Jury hears case for life sentences against men convicted of murder

·4 min read

May 18—GOSHEN — Life in prison is now on the line for two Elkhart men convicted of murdering a Columbia City woman and robbing a Michigan man two years ago.

Jurors in the case against Donald Owen Jr. and Mario Angulo Jr. returned to Elkhart County Circuit Court to help decide their punishment Monday, nearly three weeks after finding the men guilty at trial of murder, robbery and criminal confinement charges.

The counts stemmed from allegations that Owen, 22, directed the killing of Kimberly Dyer, 31, while Angulo, 20, carried out the deed after holding her captive in a house along Old Orchard Lane in Elkhart in October 2019. A Sturgis, Michigan man, Robert Porter, was also allegedly held and robbed at the house at the same time.

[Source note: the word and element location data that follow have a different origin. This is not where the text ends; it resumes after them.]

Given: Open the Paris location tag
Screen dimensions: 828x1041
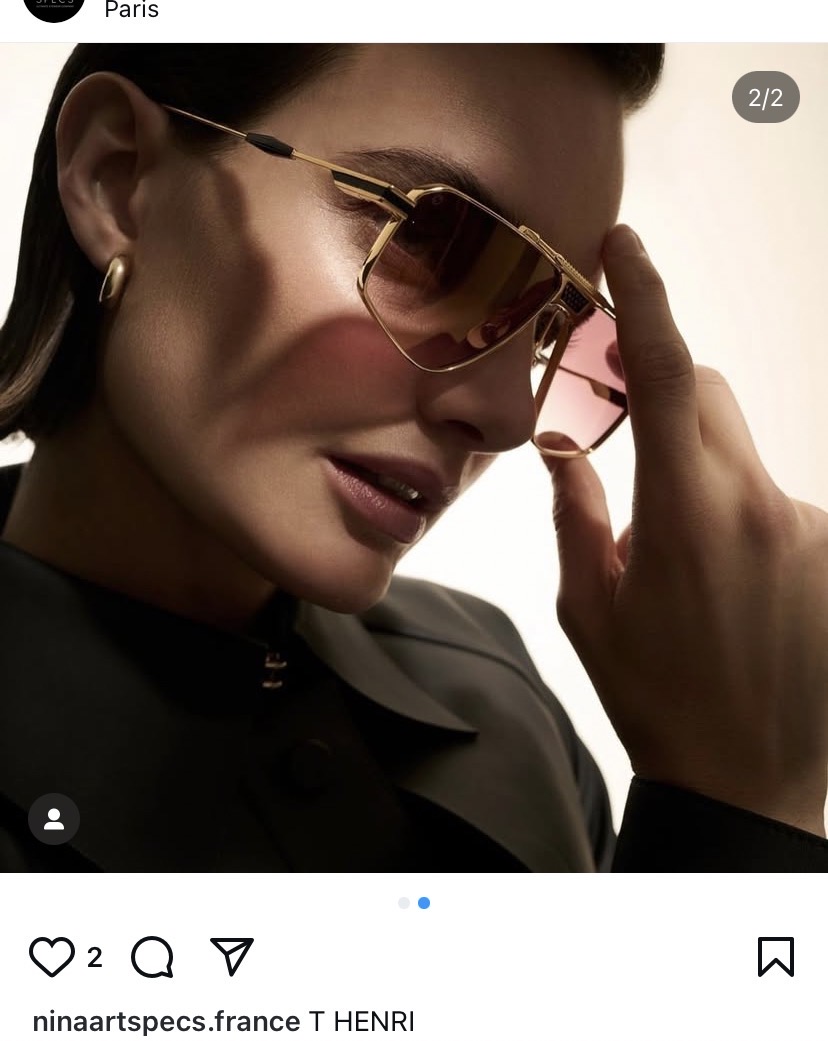Looking at the screenshot, I should pyautogui.click(x=132, y=10).
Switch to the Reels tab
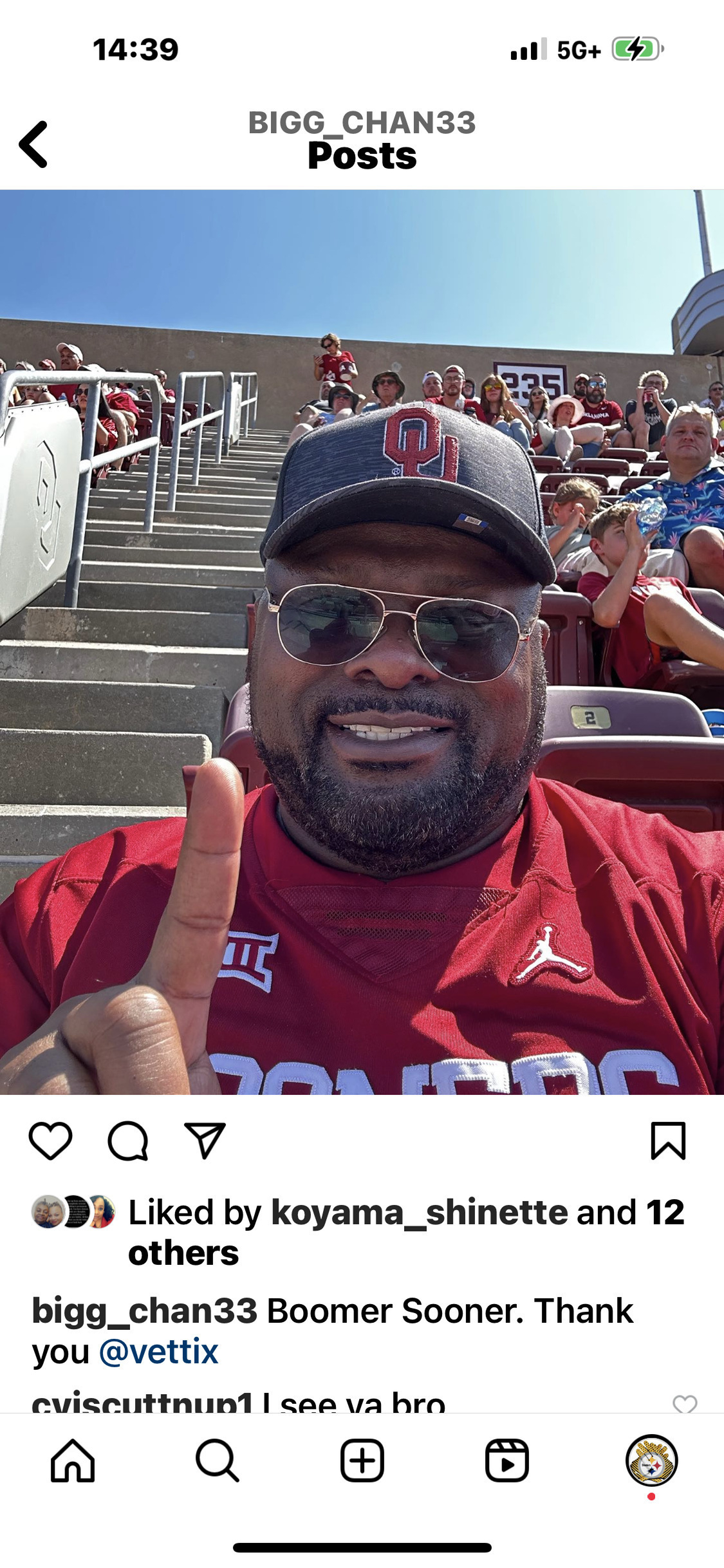This screenshot has width=724, height=1568. point(507,1461)
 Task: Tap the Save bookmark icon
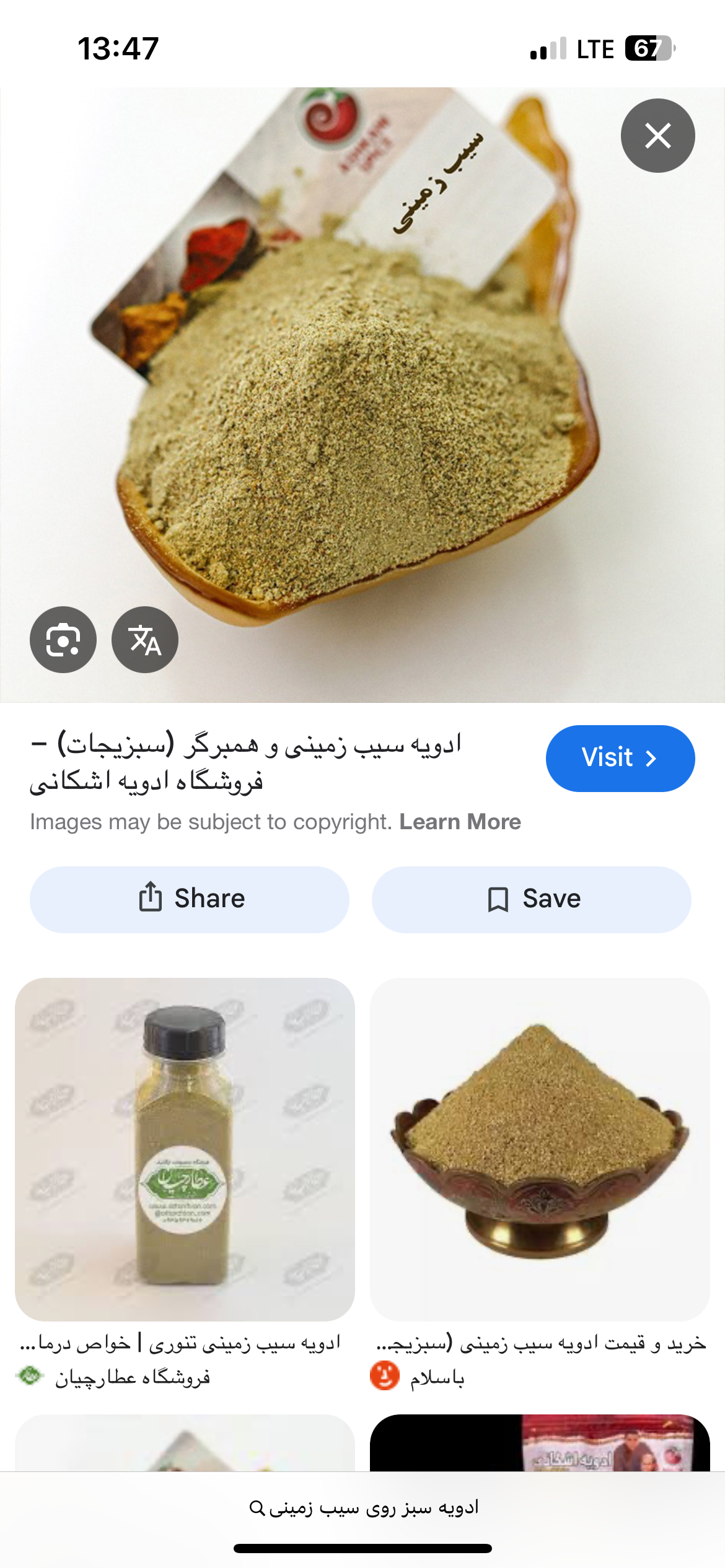tap(499, 899)
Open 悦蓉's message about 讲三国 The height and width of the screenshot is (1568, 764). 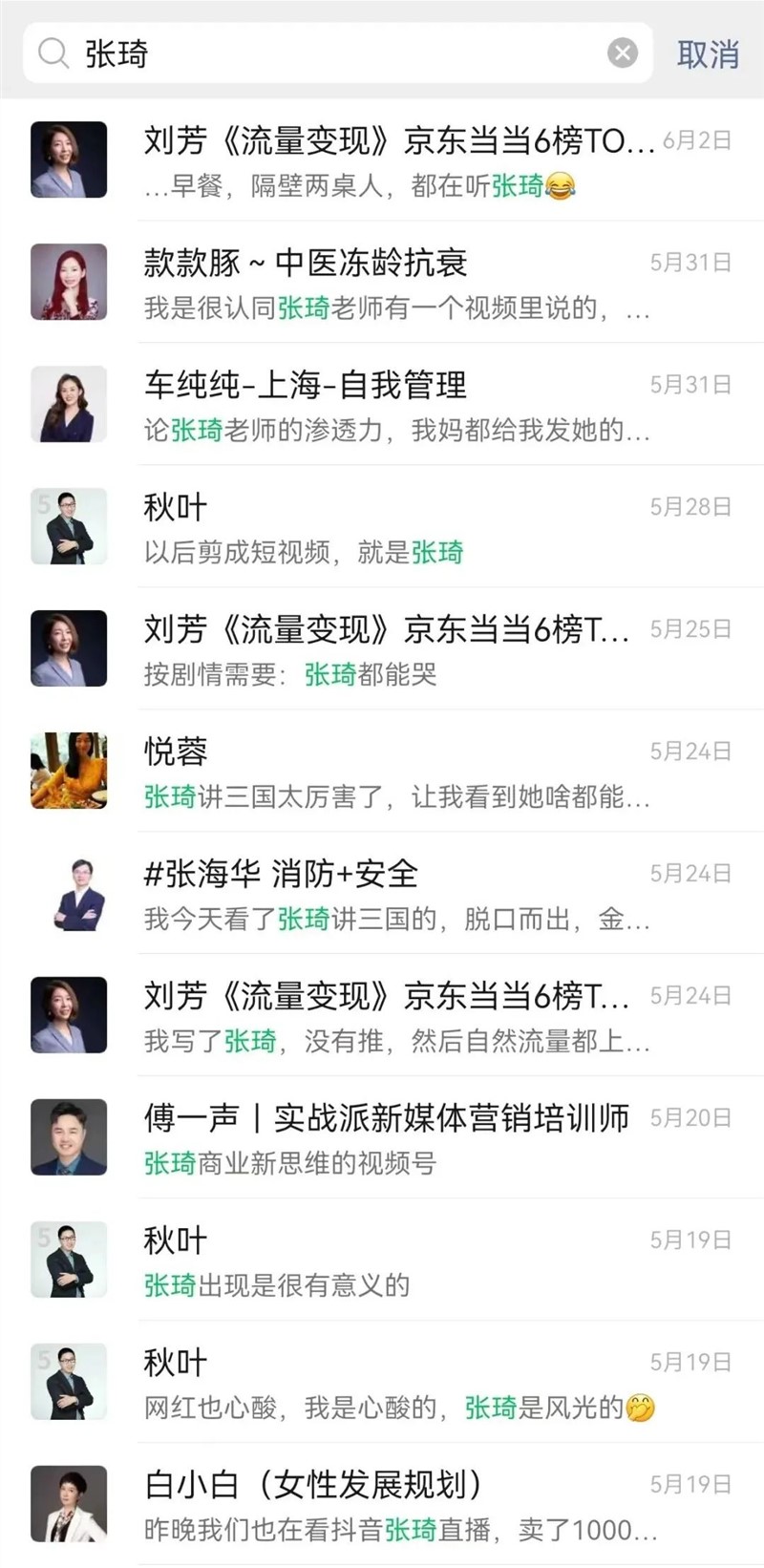[x=401, y=773]
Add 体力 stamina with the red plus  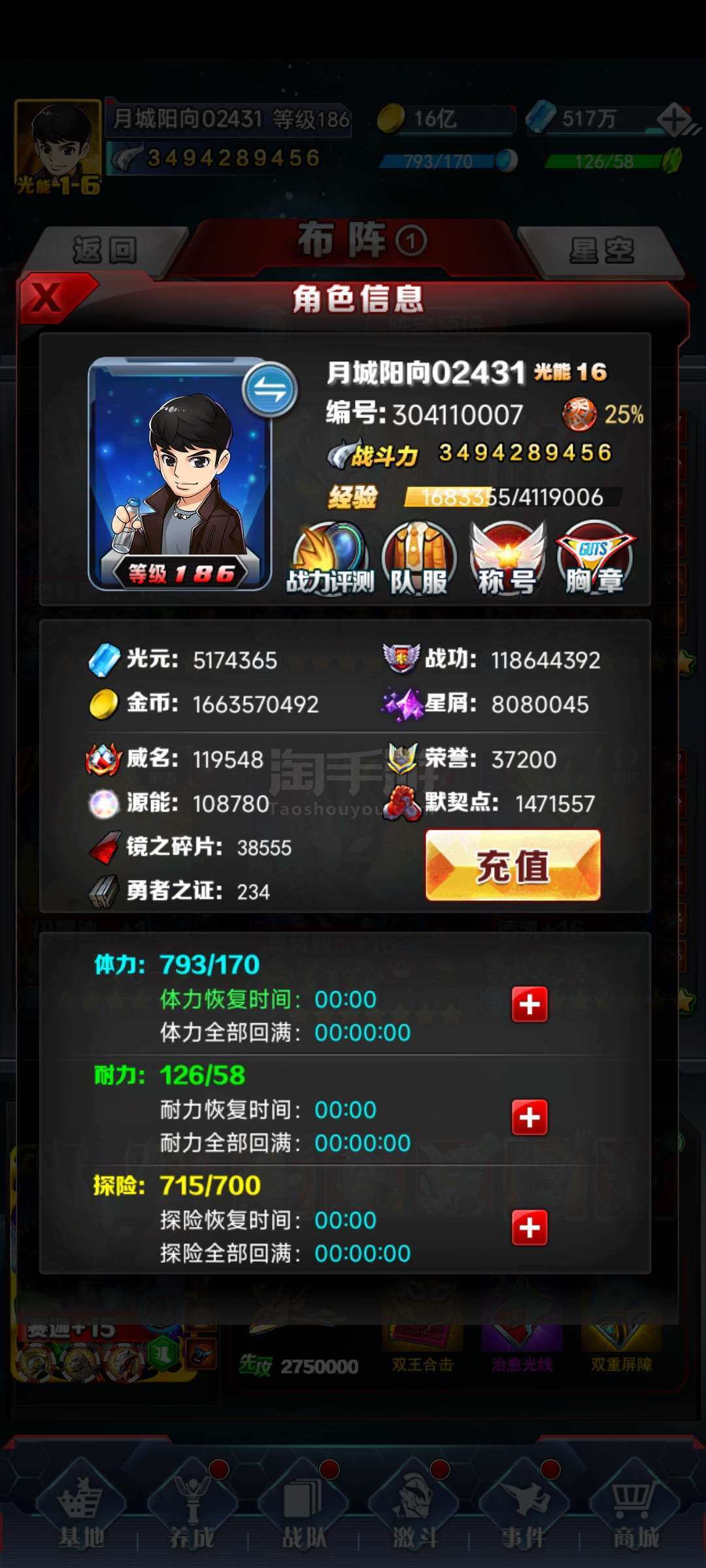click(530, 1004)
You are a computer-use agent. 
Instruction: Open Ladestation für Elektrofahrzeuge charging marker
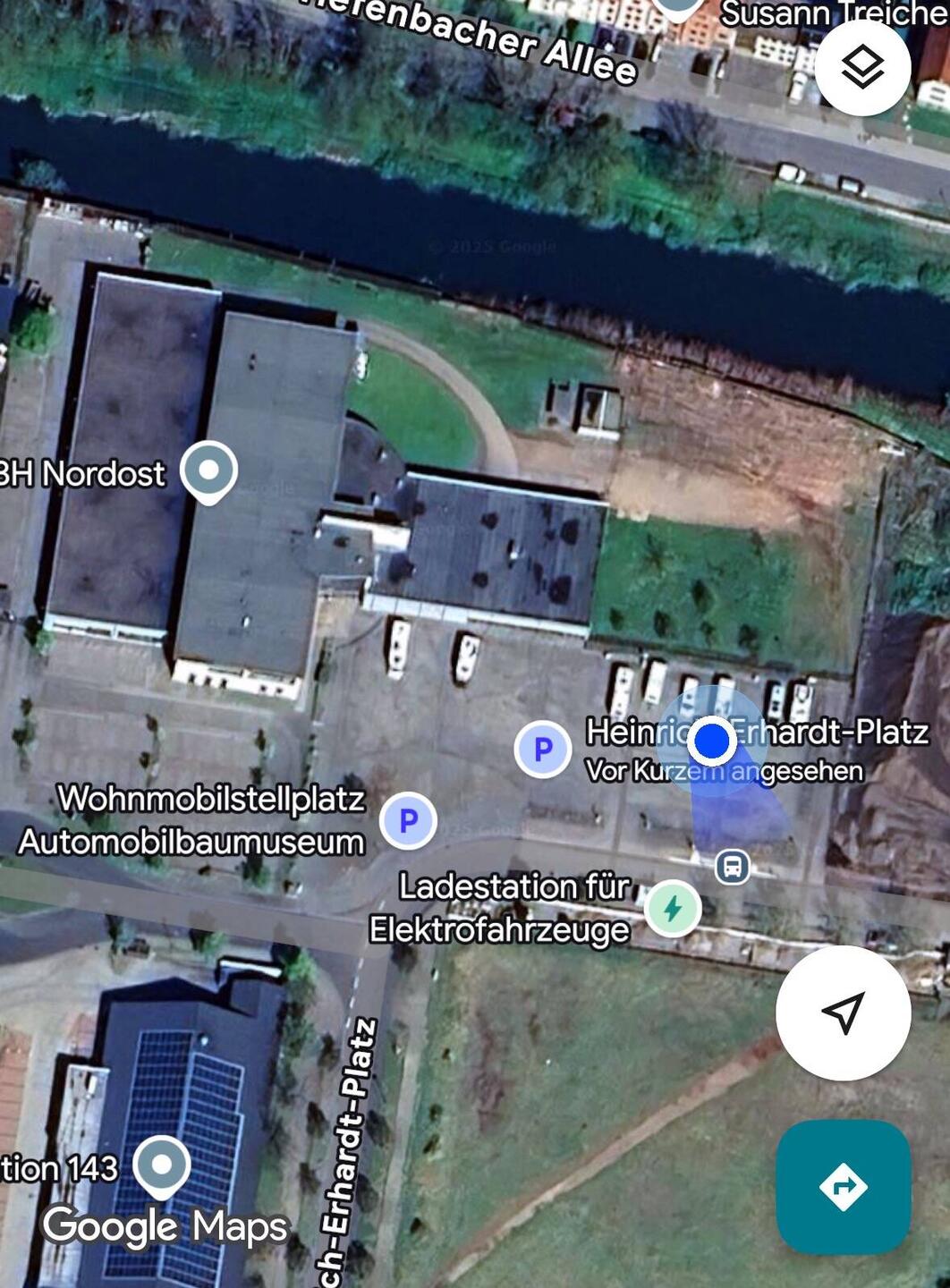(x=673, y=909)
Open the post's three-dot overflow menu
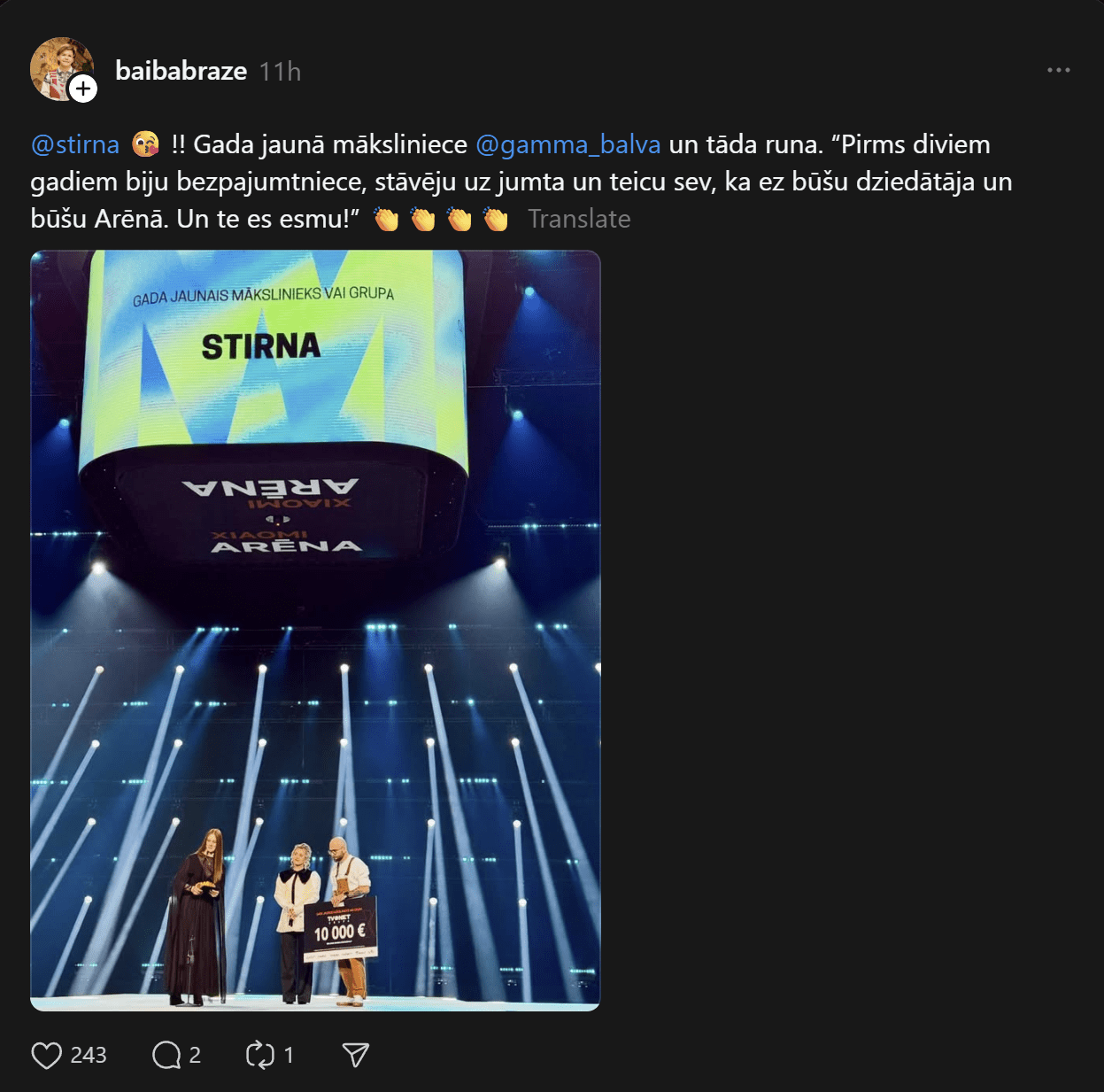This screenshot has height=1092, width=1104. [x=1058, y=70]
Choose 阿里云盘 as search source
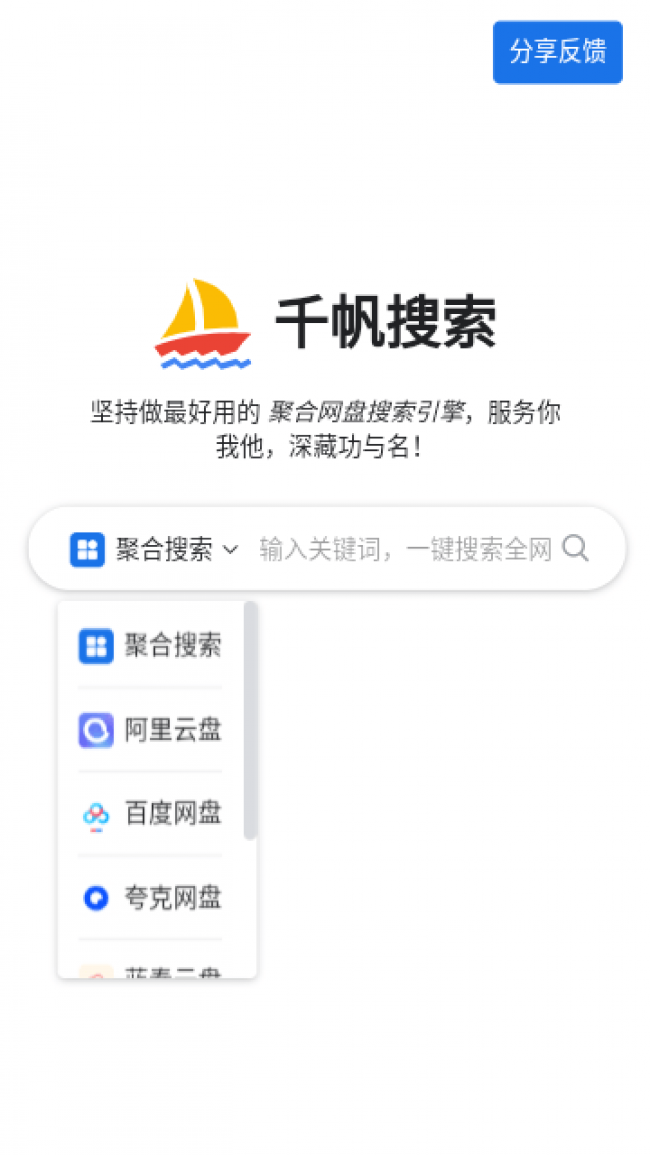The width and height of the screenshot is (650, 1155). click(151, 730)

The Elkhart County Prosecutor's Office is seeking life sentences for Owen and Angulo, arguing they acted through a gang affiliation while Dyer was tortured and Porter was humiliated during the approximately two-day ordeal at the house, described as a haven for methamphetamine users.

Since life terms go beyond the standard sentences for murder under Indiana law, the trial jury is needed to hear whether or not elements of the case meet criteria for life sentences.

"You will decide whether the injuries inflicted on Kimberly Dyer by the defendants rise to the level of that intentional infliction of a prolonged period of pain or punishment for coercive or sadistic purposes," Deputy Prosecuting Attorney Katelyn Doyle told the jury.

Doyle said evidence would be presented showing the case meets criteria for life sentences, saying Owen and Angulo "intentionally" aided, induced or caused Dyer's death while she was tortured and confined, and while the two along with a third man, Matthew Murzynski, acted as part of a criminal organization. Doyle pointed out Owen had a fourth strike against him since Dyer was killed while he was serving an alternative sentence for auto theft, possession of methamphetamine and resisting law enforcement.

Doyle described the criminal organization allegations as Owen, Angulo and Murzynski forming a sort of progressive line together while connected in ways through alleged affiliations with the Latin Kings gang.

"This was a crime that was initiated by Matthew Murzynski, continued and kept in place by Mr. Angulo, and when Mr. Owen stepped in, that criminal organization was complete," Doyle said. "We are confident that you will return the recommendation to the judge for a sentence of life without parole for both Mr. Angulo and Mr. Owen."

Angulo's attorney, Thomas Dixon, told the jury he doesn't believe the prosecution can meet the standards to prove the criminal organization and the torture allegations.

"I don't think the evidence is going to show criminal gang activity. I don't think it's going to show membership," Dixon said. "I don't think that the state is going to be able to check all these boxes."

He also laid out plans to show that though Angulo fell into the drug culture at a young age, he shouldn't be considered beyond rehabilitation and kept in prison the rest of his life.

"I'm going to ask you, when we're all done with this, whether or not you believe my client can be rehabilitated," Dixon said. "Because life without parole, when you think about it, it's basically saying, 'No.'"

Owen's attorney, Fay Schwartz, made a similar plea, asking the jury to give Owen a chance to receive education and therapy while in prison so that he could eventually be rehabilitated and released.

"He faces life without the possibility of parole. That means he will never see the outside of the prison walls," Schwartz said. "We're going to ask you to vote against life without parole for Donald R. Owen Jr."

Schwartz also argued Owen was more of an accomplice in Dyer's murder with relatively minor participation. In another point, she said the house was not a gang hideout, but a place where drug users gathered to party.

"It was a meth house. It wasn't a place where someone intentionally said, 'Let's go and do some gang activities,'" Schwartz said.

Sentences for murder in Indiana typically range from 45 years to 65 years in prison.

Early on during Monday's proceedings, Owen asked to not participate in person, and he was returned to the Elkhart County Jail.

Meanwhile, Murzynski, 25, pleaded guilty in March to a count of aiding, inducing or causing armed robbery resulting in serious bodily injury, as well as a count of aiding, inducing or causing criminal confinement. Terms call for him to serve 60 years in prison, which includes time tacked onto the charges for criminal gang activity.

He's scheduled to be sentenced June 3.